Rewrite the records below with "hallway" swapped for "corridor" everywhere it occurs, leaving everything else as it is.
==== DATA LISTING ====
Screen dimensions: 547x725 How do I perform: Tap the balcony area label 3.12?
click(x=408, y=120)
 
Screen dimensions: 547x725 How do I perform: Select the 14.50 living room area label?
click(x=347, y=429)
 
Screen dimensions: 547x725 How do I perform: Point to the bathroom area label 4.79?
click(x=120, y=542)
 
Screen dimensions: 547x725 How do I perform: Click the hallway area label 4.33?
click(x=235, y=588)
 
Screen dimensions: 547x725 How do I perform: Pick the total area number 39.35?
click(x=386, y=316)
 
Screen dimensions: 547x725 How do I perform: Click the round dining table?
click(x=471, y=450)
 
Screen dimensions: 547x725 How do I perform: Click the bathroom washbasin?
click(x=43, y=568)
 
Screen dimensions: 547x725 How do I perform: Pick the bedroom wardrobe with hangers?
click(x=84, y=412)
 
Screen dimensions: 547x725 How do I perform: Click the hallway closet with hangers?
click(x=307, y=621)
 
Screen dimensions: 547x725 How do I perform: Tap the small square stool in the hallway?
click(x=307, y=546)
====
## ANSWER TO THIS PROBLEM
Screen dimensions: 547x725 How do I perform: Tap the balcony area label 3.12?
click(x=408, y=120)
 
Screen dimensions: 547x725 How do I perform: Select the 14.50 living room area label?
click(x=347, y=429)
 
Screen dimensions: 547x725 How do I perform: Point to the bathroom area label 4.79?
click(x=120, y=542)
 
Screen dimensions: 547x725 How do I perform: Click the corridor area label 4.33?
click(x=235, y=588)
 
Screen dimensions: 547x725 How do I perform: Pick the total area number 39.35?
click(x=386, y=316)
 
Screen dimensions: 547x725 How do I perform: Click the round dining table?
click(x=471, y=450)
 
Screen dimensions: 547x725 How do I perform: Click the bathroom washbasin?
click(x=43, y=568)
 
Screen dimensions: 547x725 How do I perform: Pick the bedroom wardrobe with hangers?
click(x=84, y=412)
 
Screen dimensions: 547x725 How do I perform: Click the corridor closet with hangers?
click(x=307, y=621)
 
Screen dimensions: 547x725 How do I perform: Tap the small square stool in the corridor?
click(x=307, y=546)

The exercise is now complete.